There’s a good, or at least convincing, theory on why we’re talking to ourselves all day, inside our own heads, engaged in a behaviour that would seem outwardly insane if it could be broadcast on loud speakers from our ears to a cafe full of people impressively drinking espressos.

But first, it’s helpful to note that we probably wouldn’t be monologuing to no-one like the mad old Shakespeare of our own minds, if we had not been born in our current, talky-talky modern human context, but instead in the middle of a jungle, estranged from civilisation, raised by a tribe of friendly, mischievous baboons. It should be obvious that in our alternative naughty baboon lives, we would be free of all language-based thought, and our inner worlds would not – could not – be governed by ceaseless linguistic self-chattering, but, perhaps, more by nature’s noise, the leafy sounds of the jungle around us, primal, mystic fears of faceless, shapeless unknowns, and other general baboonery.

Idiots?

Thoughts?

The human civilisation context, however, is uniquely different.

When we are babies, we possess – presumably – some level of consciousness. By which I mean, there is presumably something it is like to be a baby. But conscious is probably just about all we are, so far – indeed, it might just be the purest form of consciousness in some ways, since it is yet untouched, unhurried and undivided by anything so troublesome as an idea, concept, symbol, or bias. No words exist, so no definitions exist to separate anything from anything else. But this state of primordial, pooing-ourselves awareness doesn’t last long, because all the live-long day our parents our blabbering at us; grandparents, too, are making funny, lip-slappy face-noises in our direction; friends, family, strangers, postmen, televisions, radios, all waffling nonsensically in our direction, like mysterious mouth-instruments. We’re encased in an aura of near constant human noise.

Then, after a while, we start to notice patterns in the noise. That meaningless sound –mum– keeps coming up, whenever the creature with boobies that we like so much arrives. Then the meaningless noise –dad– pops up with enough frequency for us to notice that it seems to signal the other one, Mr Useless Bloody No Boobs over there. Before long at all, we’re the fertile soil for a growing vocabulary and grammar, echoing these new sounds back to the world, trying to participate in some mad, desperate attempt to help it understand that we’ve pooed ourselves, or want boobies, or need sleep, or would immediately like for the Red Fire Truck Toy to be in our mouths, please. We want things. We need things. We pick up language, as we would pick up a tool.

All this experimentation, trial and error and copying soon leads us into the world of The Talking; and it’s not long before we’re practising this particularly human brand of communication all day long and everywhere. We become the toddlers, then the young children, wandering around the playground, muttering out loud, monologuing to the world each and every thought that pops in to our heads. Every thought is a word, said out loud, for all to hear. We sound like midget maniacs, but everyone think it’s cute, so we carry on.

 

big doggy blicenah uhm-na me cup mama go bye-bye he shwahwoooo where doggy where doggy gone? croosh mama doggy bye-bye to the everyday self of Dasein, which is the public they-self.

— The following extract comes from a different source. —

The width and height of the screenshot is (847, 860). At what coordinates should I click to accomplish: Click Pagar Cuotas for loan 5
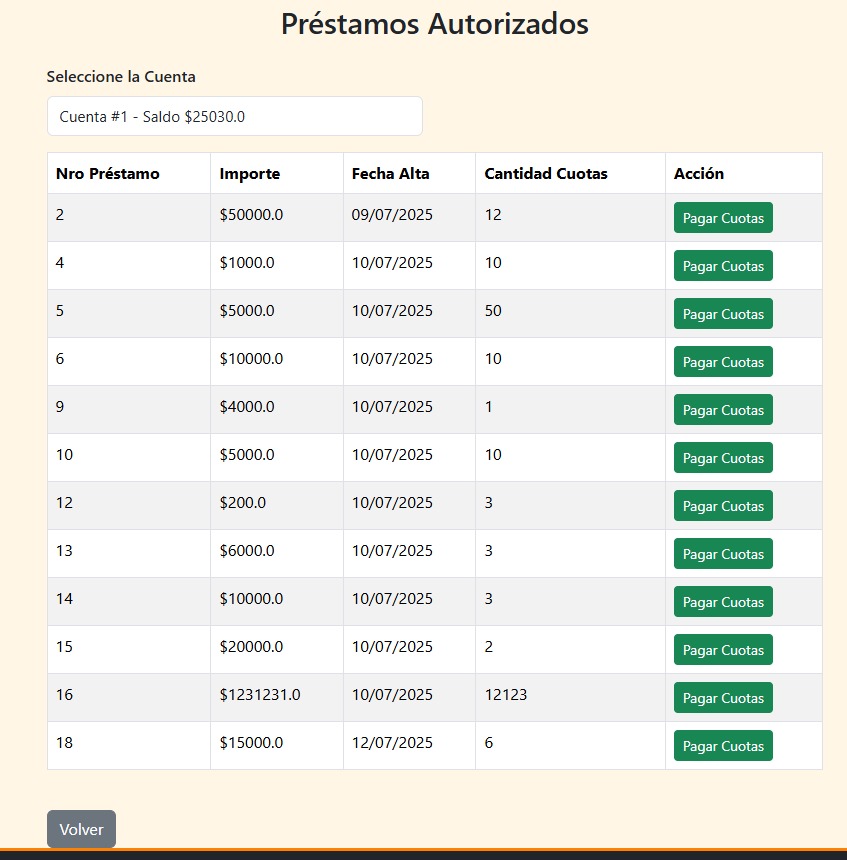tap(723, 314)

– Martin Heidegger, age two and a half


 

Then this out-loud monologuing becomes, well, not so cute. We get older, and older still, and suddenly become increasingly aware that not everyone is just saying everything that they think of immediately, like we are. Adults don’t. Bigger kids don’t either. Our older siblings have stopped. Then our friends – our peer group – stop, one by one, going out like dying stars in a night-sky when something creepy is happening in outer space. The exterior world – and our increasing awareness that we are not free, lone agents, but woven deep into a social fabric that can painfully ostracise us, judge us, tease us, and be mean to us – doesn’t stop our fun, new form of expression entirely, but cautiously pushes our monologuing inwards, to the only place left where it is socially safe from the dangers of the tribe: our consciousness.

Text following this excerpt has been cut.